Hello, you are not signed on.
[ Blogs.starwars.com ]

Moose Poodoo
date posted: Feb 28, 2008 6:57 AM
Attachments are Forbidden
I think that as men get older, they have an inate drive to collect larger and larger bundles of keys, and attach many a foreign object to the key rings in the interest of keeping them all together. Faster access, ease of location... it's all right there, you see.

Boat key, house key, car keys, safe keys, foosball table keys, whistle, pocket knife, compass, defibrulator, electron microscope, office keys, bottle opener, can opener...

Your key chain becomes this amalgam of the many branches of ownership and responsibility in your life. It is for me, in fact, a Swiss Army Moose.

So I decided that I wasn't doing the legacy of George Costanza any justice without trying to fit one more thing on my key ring. Therefore, I procured what I felt to be the coolest thing ever for a near-40 balding male. I bought a wallet...get this...that has a key chain on it.

You heard right.

A Wallet..WITH a KEYCHAIN. Everything. Right there. Boom.
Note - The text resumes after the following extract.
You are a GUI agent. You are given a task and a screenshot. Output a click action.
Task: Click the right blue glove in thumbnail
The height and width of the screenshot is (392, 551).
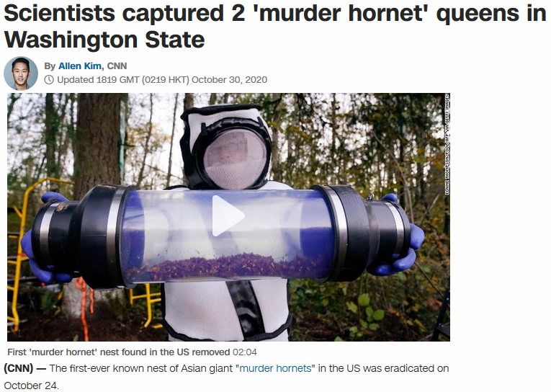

Not to mention it makes this ever-so-attractive bulge in your pocket. If you want to go for the bonus, you can hang your keys on the outside of your pocket to complete that School Janitor "Ye Gull dern Kids Always a-flushing the wrong stuff down the ding dang toilets" accesorized look.

Man, I was stylin. Talk about hot - when I walked, everyone saw me coming...forget that, everyone heard me coming, because I had spurs that jingle-jangle-jingled...

The obvious benefits to attaching one's wallet to one's keychain came crashing down last week, however. In an instant, my dreams of complete attachment to all things was shattered. Now, I don't know what to do..

I was tired, I came home, uncoiled my handy Keychain-Wallet-Gadget-Matrix-Device and unlocked my door, stumbled in, made dinner, and later passed out in blissful awareness that I was connected to all things...there...between the car and the boat....between my Post Office Box and my nailclippers...yes, even between my Star Wars keyfob and my wallet....a luminous creature was I, surrounded, bound to the Force in interconnected detachable ringlets...

Until I awoke the next morning, threw open my door to meet a brand new day of being One with My Life, and found this note.

"You left your keys in your door. And your wallet is attached to your keys. I noticed you had some cash and credit cards so I put them under your mat. You know you really shouldn't leave your wallet attached to your keys like that."